Intervista allo scrittore che ha presentato il suo ultimo libro "Il segreto di Ortelia" (Garzanti) alla libreria Pontiggia
A volte la realtà supera la più fervida fantasia. Per lo scrittore Andrea Vitali è una regola. Fare il medico condotto in un paesino – lui lo fa a Bellano sul lago di Como – aiuta non poco a raccogliere certe storie impossibili. Le sue sono diventate libri di successo, sono state premiate dal pubblico e dalla critica. Nel 2006 con "La figlia del Podestà" ha vinto il Premio Bancarella. (foto, da sinistra: Andrea Vitali e Romano Oldrini)
Alla Libreria Pontiggia, intervistato da Romano Oldrini, a sua volta scrittore e medico, Vitali ha presentato il suo ultimo libro "Il segreto di Ortelia", confermando tutta la sua brillantezza.
Vitali, questo premio ha cambiato in qualche modo la sua vita?
«No. Il giorno dopo averlo ricevuto sono tornato a casa. Sa dovevo anche tranquillizzare i miei pazienti. Rassicurarli sulla mia presenza, dopo essere stato molto in giro per promuovere il libro».
Lei scrive storie quasi sempre ambientate nel periodo fascista, negli anni Trenta. Non c’è il rischio di ripetersi?

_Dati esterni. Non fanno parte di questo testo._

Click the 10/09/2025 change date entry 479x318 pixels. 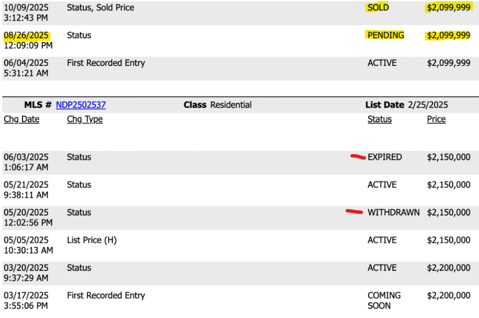26,8
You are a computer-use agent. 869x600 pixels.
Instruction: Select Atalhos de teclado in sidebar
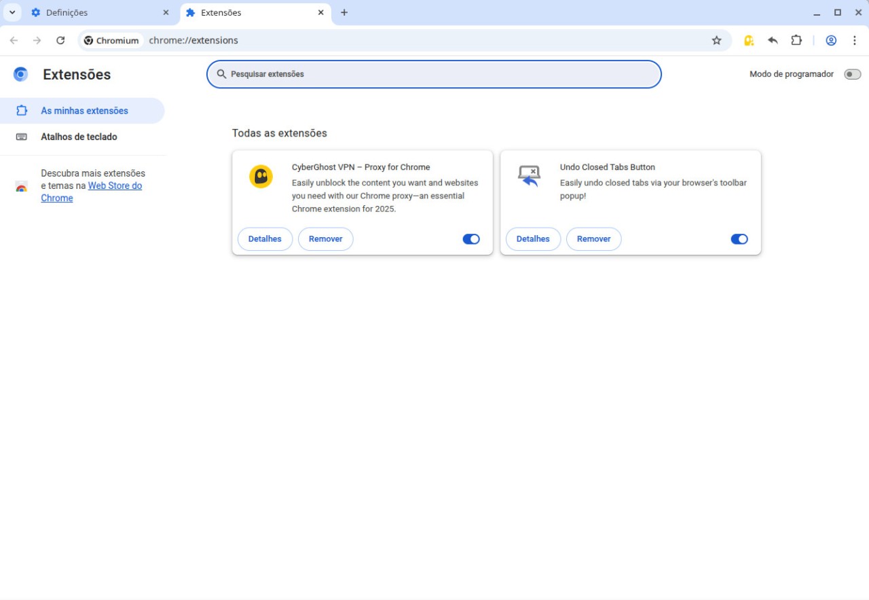pyautogui.click(x=79, y=137)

«Sì, il rischio esiste e me ne rendo conto ed è per questo che il prossimo sarà ambietato negli anni Cinquanta».
Raccontare la provincia ai tempi della globalizzazione ha ancora un senso? Scompaiono i luoghi e le situazioni dove si compiono quelle esistenze che lei racconta.
«È vero. Pensi che da noi, a Bellano, la chiusura di molte fabbriche ha portato a una diminuzione della popolazione e questo è un problema per i paesi di provincia. La socialità è legata al lavoro. Penso anche che raccontare la provincia di un tempo sia un modo per non farla morire».
I nuovi protagonisti delle storie di provincia potrebbero essere gli immigrati?
«No. Francamente quello è un mondo che non mi interessa. Le storie nascono perché i personaggi che le animano sono figli di una certa cultura, sono i portatori di quella cultura, sono i custodi di quel tempo e di quello spazio. Per gli immigrati è ancora troppo presto, fanno vita a parte».
Quali sono gli autori che predilige?
«Mi piace Marcello Fois e Andrea Camilleri, che non mi stanca mai. Anche il primo Lucarelli era formidabile. Trovo, però, che da quando scrive per la televisione abbia perso molto».
C’è un segreto che puo’ svelare ai lettori?
«In una storia racconto che una certa persona ha un attrezzo di dimensioni imbarazzanti, patologiche. La persona che me lo ha riferito parlava di un chilo e mezzo. Un caso pazzesco. Io non ci ho creduto, era troppo e gli ho tolto un paio d’etti».